Monday, January 19, 2015

Rajapaksa was no Indira, Gotabaya was sadistic; Lanka can now regain its democratic glory


In yet another miracle of history, Sri Lanka has survived its Indira Gandhi phase. The Rajapaksa family twisted the Constitution to achieve what Indira did with the Emergency. A family dictatorship took over, ruthlessly supervised by President Mahinda's brother Gotabaya Rajapaksa. Parliament was turned into a branch of the executive, the judiciary into a rubberstamp. The press was handcuffed; a prominent editor was shot dead, openly in daylight, as if to send a message. Critics were picked up in what became the country's most infamous symbol of terror -- the Police White Van. The fate of citizens who were taken away in "white van abductions" was known only to Gotabaya's henchmen.

Then, in the ultimate Indira-Gandhian irony, the President declared an election. There was no obligation for him to do so, just as there was none for Indira in 1977. They both voluntarily called elections because they both desired to have the veneer of democratic legitimacy. And, like Indira, Mahinda lost the gamble. The parallelism may end there because the new Government in Colombo will not be like the Janata Party farce in Delhi in 1977. Besides, Mahinda will have neither the mass adulation that made Indira formidable in defeat, nor the personal guts and gumption that enabled her to fight her way to a political reincarnation.

That Mahinda was no Indira became evident when he made desperate moves to save his skin in the eleventh hour. As Commander-in-Chief of the Armed Forces, he asked the Generals to annul the election. They declined. As the final authority in appointing all civil servants, all judges and all police officers, he ordered police chiefs to move in. They declined. Would anyone in the Delhi establishment have dared to disobey Indira? Let that difference make us feel humble before our island neighbour. When history called, Sri Lanka's army and police declined to obey illegal orders. In India even the Supreme Court crawled when asked to bend.

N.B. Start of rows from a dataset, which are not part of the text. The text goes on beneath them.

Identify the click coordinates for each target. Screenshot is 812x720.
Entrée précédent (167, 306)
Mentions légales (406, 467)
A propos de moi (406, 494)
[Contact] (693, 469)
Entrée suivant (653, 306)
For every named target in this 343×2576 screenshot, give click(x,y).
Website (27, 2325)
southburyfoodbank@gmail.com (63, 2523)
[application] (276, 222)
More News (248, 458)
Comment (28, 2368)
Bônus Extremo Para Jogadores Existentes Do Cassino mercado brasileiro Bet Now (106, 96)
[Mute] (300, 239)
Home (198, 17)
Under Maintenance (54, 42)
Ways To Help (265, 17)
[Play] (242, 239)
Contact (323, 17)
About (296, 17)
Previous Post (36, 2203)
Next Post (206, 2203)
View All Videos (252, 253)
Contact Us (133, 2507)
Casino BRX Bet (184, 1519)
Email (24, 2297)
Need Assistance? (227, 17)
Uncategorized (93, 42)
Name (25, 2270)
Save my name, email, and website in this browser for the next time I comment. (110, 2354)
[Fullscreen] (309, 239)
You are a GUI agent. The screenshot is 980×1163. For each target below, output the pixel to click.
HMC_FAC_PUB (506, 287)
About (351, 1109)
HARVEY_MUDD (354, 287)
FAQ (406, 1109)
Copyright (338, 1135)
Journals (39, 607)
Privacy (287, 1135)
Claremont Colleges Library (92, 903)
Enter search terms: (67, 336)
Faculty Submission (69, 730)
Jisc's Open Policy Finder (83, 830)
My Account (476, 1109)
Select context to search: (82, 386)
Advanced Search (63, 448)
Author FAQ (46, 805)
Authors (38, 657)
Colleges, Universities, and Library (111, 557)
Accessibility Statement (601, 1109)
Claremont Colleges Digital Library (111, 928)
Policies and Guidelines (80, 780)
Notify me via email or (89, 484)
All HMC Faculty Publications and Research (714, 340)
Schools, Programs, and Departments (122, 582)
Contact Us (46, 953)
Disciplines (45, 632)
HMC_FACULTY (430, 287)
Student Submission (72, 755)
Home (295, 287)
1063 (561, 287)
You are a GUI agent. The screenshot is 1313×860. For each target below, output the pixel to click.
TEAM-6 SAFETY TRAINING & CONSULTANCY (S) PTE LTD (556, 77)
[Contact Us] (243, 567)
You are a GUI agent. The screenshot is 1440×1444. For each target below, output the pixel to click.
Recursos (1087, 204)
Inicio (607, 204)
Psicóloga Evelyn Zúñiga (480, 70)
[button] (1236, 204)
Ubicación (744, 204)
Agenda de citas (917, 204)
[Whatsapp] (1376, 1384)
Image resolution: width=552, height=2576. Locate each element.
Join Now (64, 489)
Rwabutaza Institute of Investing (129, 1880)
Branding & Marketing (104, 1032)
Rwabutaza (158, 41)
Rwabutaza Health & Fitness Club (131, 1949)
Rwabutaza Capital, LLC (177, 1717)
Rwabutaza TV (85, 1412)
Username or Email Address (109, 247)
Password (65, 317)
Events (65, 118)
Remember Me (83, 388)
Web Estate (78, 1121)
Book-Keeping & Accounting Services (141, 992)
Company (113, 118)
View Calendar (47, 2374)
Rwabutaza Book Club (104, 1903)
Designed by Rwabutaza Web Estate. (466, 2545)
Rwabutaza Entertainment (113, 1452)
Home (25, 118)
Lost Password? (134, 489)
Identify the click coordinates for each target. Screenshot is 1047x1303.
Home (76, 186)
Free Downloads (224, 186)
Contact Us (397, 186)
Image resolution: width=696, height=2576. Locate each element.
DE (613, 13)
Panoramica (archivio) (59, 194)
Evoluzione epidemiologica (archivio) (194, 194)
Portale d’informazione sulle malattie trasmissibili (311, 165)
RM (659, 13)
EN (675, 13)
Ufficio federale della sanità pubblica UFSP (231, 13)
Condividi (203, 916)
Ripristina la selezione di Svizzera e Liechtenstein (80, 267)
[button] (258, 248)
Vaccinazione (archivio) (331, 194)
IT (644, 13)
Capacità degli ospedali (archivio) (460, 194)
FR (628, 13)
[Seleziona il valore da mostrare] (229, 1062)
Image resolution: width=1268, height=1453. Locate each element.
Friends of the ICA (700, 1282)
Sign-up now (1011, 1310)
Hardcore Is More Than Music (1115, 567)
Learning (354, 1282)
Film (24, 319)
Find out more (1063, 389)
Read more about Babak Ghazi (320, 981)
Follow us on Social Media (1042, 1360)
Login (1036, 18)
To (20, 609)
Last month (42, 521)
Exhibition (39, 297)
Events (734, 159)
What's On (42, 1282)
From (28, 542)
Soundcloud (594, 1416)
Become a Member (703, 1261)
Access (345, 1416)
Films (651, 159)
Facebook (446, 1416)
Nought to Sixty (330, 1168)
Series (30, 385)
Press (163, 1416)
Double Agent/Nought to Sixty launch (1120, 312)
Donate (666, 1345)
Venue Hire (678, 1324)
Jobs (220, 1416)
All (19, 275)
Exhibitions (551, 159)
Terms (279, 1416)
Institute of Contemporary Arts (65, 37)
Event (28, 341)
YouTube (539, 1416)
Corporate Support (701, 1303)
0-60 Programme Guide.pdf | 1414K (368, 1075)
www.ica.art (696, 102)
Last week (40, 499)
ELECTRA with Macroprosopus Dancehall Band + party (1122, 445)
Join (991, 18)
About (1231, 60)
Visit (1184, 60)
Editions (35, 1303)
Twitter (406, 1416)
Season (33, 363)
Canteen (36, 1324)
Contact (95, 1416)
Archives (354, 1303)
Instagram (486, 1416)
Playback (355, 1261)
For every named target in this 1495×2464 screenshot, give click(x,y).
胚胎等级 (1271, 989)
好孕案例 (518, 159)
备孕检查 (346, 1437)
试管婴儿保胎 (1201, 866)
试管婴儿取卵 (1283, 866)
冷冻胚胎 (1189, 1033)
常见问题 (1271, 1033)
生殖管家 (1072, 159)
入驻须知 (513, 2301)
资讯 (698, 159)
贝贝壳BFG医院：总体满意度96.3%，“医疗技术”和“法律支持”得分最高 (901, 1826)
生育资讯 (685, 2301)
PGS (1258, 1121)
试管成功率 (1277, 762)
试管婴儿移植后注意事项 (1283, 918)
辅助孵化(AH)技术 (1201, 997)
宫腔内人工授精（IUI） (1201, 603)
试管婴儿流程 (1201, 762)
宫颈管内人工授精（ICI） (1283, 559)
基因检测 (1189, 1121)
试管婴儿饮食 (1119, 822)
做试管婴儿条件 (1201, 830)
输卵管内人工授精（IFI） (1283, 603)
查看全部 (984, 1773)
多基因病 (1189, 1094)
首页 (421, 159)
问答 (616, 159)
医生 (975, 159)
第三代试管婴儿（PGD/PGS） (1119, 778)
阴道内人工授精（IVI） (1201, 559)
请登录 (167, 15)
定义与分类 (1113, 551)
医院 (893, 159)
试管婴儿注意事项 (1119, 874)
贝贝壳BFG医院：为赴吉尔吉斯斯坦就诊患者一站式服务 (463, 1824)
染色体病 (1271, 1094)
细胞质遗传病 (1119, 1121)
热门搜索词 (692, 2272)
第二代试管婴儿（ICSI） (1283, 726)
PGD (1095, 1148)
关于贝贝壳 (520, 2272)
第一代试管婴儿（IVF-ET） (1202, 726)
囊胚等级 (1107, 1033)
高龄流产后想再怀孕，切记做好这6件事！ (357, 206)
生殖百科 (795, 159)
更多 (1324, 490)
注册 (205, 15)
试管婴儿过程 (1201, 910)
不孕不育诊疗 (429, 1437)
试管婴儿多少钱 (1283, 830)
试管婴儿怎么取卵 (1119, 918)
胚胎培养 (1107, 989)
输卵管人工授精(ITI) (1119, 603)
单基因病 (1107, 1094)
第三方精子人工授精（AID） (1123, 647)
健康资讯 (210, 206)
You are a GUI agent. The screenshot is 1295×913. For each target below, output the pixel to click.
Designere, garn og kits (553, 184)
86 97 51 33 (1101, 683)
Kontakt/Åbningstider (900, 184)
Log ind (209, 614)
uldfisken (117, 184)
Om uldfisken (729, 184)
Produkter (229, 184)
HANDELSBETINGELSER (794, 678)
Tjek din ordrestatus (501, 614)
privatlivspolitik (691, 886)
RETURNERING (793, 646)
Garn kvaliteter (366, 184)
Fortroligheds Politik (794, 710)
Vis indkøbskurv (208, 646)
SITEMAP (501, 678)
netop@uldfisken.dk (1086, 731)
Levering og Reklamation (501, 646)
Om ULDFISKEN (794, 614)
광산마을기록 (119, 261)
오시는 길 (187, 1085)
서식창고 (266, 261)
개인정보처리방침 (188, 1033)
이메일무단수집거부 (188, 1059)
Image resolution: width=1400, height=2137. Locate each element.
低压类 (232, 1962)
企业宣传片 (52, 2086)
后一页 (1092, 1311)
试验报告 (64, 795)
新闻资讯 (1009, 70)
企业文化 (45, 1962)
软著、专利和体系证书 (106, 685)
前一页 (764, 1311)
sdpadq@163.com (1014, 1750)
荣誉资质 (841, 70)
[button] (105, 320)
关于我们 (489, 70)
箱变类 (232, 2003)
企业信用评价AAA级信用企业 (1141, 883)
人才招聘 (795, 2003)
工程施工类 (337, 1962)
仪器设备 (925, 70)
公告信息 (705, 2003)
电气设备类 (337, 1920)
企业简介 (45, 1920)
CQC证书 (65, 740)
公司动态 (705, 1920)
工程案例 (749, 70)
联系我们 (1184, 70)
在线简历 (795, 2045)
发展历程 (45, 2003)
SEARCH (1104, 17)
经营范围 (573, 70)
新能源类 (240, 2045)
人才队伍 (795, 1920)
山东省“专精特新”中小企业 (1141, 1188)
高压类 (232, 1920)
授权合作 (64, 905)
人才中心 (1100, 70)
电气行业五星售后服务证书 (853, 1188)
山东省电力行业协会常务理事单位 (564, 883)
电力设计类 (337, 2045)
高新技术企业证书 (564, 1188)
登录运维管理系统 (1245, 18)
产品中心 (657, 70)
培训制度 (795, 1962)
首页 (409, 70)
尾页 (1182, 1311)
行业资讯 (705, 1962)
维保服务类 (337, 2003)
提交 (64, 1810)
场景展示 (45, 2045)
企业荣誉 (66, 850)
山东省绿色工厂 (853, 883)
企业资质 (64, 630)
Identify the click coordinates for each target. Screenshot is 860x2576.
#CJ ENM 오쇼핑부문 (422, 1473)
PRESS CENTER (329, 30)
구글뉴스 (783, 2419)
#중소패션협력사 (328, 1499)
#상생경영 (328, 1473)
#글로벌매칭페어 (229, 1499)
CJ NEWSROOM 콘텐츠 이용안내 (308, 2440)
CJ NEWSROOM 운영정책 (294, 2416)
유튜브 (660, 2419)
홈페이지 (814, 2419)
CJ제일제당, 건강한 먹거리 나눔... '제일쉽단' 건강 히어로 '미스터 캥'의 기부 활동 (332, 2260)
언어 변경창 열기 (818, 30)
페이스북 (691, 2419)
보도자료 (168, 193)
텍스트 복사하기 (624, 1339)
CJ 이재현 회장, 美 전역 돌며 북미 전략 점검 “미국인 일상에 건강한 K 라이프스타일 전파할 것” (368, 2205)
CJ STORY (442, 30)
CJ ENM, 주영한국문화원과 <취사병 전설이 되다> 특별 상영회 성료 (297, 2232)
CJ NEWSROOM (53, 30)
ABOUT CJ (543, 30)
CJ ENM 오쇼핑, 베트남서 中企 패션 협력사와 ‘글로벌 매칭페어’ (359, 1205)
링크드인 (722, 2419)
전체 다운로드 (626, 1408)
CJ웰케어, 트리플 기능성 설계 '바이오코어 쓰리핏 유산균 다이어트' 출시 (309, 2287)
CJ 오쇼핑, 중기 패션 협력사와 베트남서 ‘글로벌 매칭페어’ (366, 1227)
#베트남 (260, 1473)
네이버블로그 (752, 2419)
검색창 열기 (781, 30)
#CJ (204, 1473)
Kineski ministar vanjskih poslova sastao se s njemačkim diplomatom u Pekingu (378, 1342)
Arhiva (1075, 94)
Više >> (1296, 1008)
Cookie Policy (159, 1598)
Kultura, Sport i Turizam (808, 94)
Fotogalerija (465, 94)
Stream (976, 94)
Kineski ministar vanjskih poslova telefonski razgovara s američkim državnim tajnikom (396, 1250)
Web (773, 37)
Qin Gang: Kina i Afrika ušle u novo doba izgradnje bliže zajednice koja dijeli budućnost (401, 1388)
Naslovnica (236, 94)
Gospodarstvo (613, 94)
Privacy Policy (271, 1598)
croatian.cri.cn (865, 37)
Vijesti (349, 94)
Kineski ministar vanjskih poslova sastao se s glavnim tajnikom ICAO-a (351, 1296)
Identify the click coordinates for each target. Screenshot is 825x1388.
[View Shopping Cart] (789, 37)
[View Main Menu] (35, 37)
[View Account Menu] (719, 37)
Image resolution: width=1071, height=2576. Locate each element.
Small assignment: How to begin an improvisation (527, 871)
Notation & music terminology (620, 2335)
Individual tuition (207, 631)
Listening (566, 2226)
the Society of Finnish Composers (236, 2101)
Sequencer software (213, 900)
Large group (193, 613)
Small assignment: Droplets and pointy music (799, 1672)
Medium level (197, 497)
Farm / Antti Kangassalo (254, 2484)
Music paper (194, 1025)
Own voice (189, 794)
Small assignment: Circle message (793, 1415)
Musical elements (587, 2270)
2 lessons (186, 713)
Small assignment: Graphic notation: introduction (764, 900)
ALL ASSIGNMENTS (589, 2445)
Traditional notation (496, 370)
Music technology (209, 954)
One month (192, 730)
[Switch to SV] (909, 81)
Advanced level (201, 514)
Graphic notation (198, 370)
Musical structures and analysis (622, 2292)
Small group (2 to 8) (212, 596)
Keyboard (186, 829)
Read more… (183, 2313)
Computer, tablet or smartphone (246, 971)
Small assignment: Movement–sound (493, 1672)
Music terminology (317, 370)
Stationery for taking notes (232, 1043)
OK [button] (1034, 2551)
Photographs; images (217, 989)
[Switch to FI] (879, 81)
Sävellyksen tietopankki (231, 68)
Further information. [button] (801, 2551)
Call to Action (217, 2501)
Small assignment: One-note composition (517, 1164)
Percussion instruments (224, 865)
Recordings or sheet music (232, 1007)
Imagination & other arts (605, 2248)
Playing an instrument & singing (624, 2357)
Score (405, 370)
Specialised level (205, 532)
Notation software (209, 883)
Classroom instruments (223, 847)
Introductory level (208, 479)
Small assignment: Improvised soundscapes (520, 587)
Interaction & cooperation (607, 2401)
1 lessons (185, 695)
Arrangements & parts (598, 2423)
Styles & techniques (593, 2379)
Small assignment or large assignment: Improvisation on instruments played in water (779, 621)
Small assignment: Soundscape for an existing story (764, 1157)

The Rajapaksas' intelligence agencies also proved inefficient, perhaps due to over-confidence. They sustained the myth that the opposition was divided when in fact the very experienced Chandrika Kumaratunge and Ranil Wikramasinghe were secretly plotting out new strategies. Intelligence believed also that the popularity of the victory over LTTE was still working for the Rajapaksas when, in truth, mega projects proclaiming the ruling family's corruption had alienated even Sinhala opinion in key areas. Gotabaya's brainchild, the Bodu Bala Sena, a variation of Nigeria's Boko Haram terrorists, shocked not only Lankan Muslims but also the educated middle class and the elite in the cities.

The middle class had kept "Ceylon" a vibrant democracy when it attained independence (although with the tag Dominion attached to the name) in 1948. The Colombo press was not second to Fleet Street in London in spirit or in style. The headquarters of the Ceylon Daily News, known as Lake House, had become a sort of pilgrimage point for journalists from around the world. Bylines from Colombo won international attention -- Tarzie Vittachi, Denzil Peiris, Merwin Desilva, B.H.S, Jayawardene.

Soon, alas, linguistic chauvinism raised its head to destroy everything. Politicians saw a chance to build up their voter appeal by pitting Sinhalese majority (70 percent) against the main minority, Tamils. Within a year of independence the voting rights of Tamils were cancelled. In 1956 S.W.R.D. Bandaranaike rose to power on the promise of making Sinhala the only national language. Ethnic riots enveloped the country and Emergency was proclaimed in 1958. Tarzie Vittachi wrote Emergency '58 in secret and went into exile. S.W.R.D's wife Sirimavo made things worse; among other things, she nationalised Lake House. The country had to wait for the Bandaranaikes' daughter Chandrika to become President in 1994 for some elements of democracy to be restored. But it was too late. Velupillai Prabhakaran had started a war in the name of Tamils, bringing more harm than before to the Tamils and leading, eventually, to the cruellest ethnic cleansing campaign in Lankan history.

If anyone can bring the country back to its democratic equilibrium, it is the new dispensation. President Maitripala Sirisena is a clean and non-controversial figure. Prime Minister Ranil Wikramasinghe is known for his ability, experience and balanced approach to problems. The cabinet includes several Tamils and Muslims. If they adopt a national reconciliation policy and a businesslike approach to rebuilding Sri Lanka, they will have the hopes of the whole region riding with them. Let the law take care of the Rajapaksas -- in the slow but steady manner of the law.